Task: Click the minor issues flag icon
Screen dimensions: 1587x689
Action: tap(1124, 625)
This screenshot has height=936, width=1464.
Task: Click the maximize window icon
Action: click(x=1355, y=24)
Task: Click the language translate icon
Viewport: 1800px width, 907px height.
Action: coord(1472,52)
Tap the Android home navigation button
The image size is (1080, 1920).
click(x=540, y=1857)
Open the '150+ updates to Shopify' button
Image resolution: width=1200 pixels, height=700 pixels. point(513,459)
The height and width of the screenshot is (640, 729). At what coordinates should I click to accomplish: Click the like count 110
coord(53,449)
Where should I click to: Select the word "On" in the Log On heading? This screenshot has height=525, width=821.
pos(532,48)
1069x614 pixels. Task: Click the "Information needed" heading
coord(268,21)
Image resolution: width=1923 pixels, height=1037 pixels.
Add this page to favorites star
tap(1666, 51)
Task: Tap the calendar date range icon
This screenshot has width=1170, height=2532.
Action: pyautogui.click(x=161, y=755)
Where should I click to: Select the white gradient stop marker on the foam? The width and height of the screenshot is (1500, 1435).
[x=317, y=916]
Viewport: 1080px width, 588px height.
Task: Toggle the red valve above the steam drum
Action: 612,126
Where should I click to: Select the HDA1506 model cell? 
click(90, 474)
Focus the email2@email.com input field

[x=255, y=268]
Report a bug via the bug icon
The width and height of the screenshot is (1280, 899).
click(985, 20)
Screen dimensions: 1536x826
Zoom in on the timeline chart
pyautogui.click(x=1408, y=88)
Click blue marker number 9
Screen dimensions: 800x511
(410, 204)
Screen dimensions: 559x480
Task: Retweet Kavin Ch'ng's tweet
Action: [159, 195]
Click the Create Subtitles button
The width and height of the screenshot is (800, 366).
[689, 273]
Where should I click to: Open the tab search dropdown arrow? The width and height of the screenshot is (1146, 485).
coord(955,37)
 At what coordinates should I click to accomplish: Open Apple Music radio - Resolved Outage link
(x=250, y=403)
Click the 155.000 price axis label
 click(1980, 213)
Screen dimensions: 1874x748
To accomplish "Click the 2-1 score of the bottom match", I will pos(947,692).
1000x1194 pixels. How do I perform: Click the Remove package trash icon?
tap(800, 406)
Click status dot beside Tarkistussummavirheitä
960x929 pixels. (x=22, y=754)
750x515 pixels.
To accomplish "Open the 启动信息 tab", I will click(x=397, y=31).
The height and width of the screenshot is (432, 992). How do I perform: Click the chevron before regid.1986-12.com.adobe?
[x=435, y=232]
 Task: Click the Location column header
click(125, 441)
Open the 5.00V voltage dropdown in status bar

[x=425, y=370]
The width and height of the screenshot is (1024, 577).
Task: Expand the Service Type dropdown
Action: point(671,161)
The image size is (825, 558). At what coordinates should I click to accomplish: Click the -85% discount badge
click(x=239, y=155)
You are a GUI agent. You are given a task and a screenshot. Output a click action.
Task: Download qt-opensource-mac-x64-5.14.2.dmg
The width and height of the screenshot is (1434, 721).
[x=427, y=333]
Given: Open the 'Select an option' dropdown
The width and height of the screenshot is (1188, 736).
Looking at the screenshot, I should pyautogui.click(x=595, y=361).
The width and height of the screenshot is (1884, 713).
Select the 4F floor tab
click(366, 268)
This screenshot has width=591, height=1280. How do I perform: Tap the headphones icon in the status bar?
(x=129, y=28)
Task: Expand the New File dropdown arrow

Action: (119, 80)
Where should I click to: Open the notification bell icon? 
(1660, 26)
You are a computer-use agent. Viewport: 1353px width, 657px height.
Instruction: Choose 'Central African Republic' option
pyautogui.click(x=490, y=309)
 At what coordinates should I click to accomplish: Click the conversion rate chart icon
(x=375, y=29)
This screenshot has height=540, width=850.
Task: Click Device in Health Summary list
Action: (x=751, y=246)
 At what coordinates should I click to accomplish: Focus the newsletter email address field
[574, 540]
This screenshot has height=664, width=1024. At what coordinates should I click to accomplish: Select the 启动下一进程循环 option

——————

▸ To do:
Copy the records above. Leave out nothing.

▸ Solution to this task:
Task: Click the minor issues flag icon
Screen dimensions: 1587x689
Action: tap(1124, 625)
This screenshot has height=936, width=1464.
Task: Click the maximize window icon
Action: click(x=1355, y=24)
Task: Click the language translate icon
Viewport: 1800px width, 907px height.
Action: coord(1472,52)
Tap the Android home navigation button
The image size is (1080, 1920).
click(x=540, y=1857)
Open the '150+ updates to Shopify' button
Image resolution: width=1200 pixels, height=700 pixels. point(513,459)
The height and width of the screenshot is (640, 729). At what coordinates should I click to accomplish: Click the like count 110
coord(53,449)
Where should I click to: Select the word "On" in the Log On heading? This screenshot has height=525, width=821.
pos(532,48)
1069x614 pixels. Task: Click the "Information needed" heading
coord(268,21)
Image resolution: width=1923 pixels, height=1037 pixels.
Add this page to favorites star
tap(1666, 51)
Task: Tap the calendar date range icon
This screenshot has width=1170, height=2532.
Action: pyautogui.click(x=161, y=755)
Where should I click to: Select the white gradient stop marker on the foam? The width and height of the screenshot is (1500, 1435).
[x=317, y=916]
Viewport: 1080px width, 588px height.
Task: Toggle the red valve above the steam drum
Action: 612,126
Where should I click to: Select the HDA1506 model cell? 
click(90, 474)
Focus the email2@email.com input field

[x=255, y=268]
Report a bug via the bug icon
The width and height of the screenshot is (1280, 899).
click(985, 20)
Screen dimensions: 1536x826
Zoom in on the timeline chart
pyautogui.click(x=1408, y=88)
Click blue marker number 9
Screen dimensions: 800x511
(410, 204)
Screen dimensions: 559x480
Task: Retweet Kavin Ch'ng's tweet
Action: [159, 195]
Click the Create Subtitles button
The width and height of the screenshot is (800, 366).
[689, 273]
Where should I click to: Open the tab search dropdown arrow? The width and height of the screenshot is (1146, 485).
coord(955,37)
 At what coordinates should I click to accomplish: Open Apple Music radio - Resolved Outage link
(x=250, y=403)
Click the 155.000 price axis label
 click(1980, 213)
Screen dimensions: 1874x748
To accomplish "Click the 2-1 score of the bottom match", I will pos(947,692).
1000x1194 pixels. How do I perform: Click the Remove package trash icon?
tap(800, 406)
Click status dot beside Tarkistussummavirheitä
960x929 pixels. (x=22, y=754)
750x515 pixels.
To accomplish "Open the 启动信息 tab", I will click(x=397, y=31).
The height and width of the screenshot is (432, 992). How do I perform: Click the chevron before regid.1986-12.com.adobe?
[x=435, y=232]
 Task: Click the Location column header
click(125, 441)
Open the 5.00V voltage dropdown in status bar

[x=425, y=370]
The width and height of the screenshot is (1024, 577).
Task: Expand the Service Type dropdown
Action: point(671,161)
The image size is (825, 558). At what coordinates should I click to accomplish: Click the -85% discount badge
click(x=239, y=155)
You are a GUI agent. You are given a task and a screenshot. Output a click action.
Task: Download qt-opensource-mac-x64-5.14.2.dmg
The width and height of the screenshot is (1434, 721).
[x=427, y=333]
Given: Open the 'Select an option' dropdown
The width and height of the screenshot is (1188, 736).
Looking at the screenshot, I should pyautogui.click(x=595, y=361).
The width and height of the screenshot is (1884, 713).
Select the 4F floor tab
click(366, 268)
This screenshot has width=591, height=1280. How do I perform: Tap the headphones icon in the status bar?
(x=129, y=28)
Task: Expand the New File dropdown arrow

Action: (119, 80)
Where should I click to: Open the notification bell icon? 
(1660, 26)
You are a computer-use agent. Viewport: 1353px width, 657px height.
Instruction: Choose 'Central African Republic' option
pyautogui.click(x=490, y=309)
 At what coordinates should I click to accomplish: Click the conversion rate chart icon
(x=375, y=29)
This screenshot has height=540, width=850.
Task: Click Device in Health Summary list
Action: (x=751, y=246)
 At what coordinates should I click to accomplish: Focus the newsletter email address field
[574, 540]
This screenshot has height=664, width=1024. At what coordinates should I click to accomplish: Select the 启动下一进程循环 option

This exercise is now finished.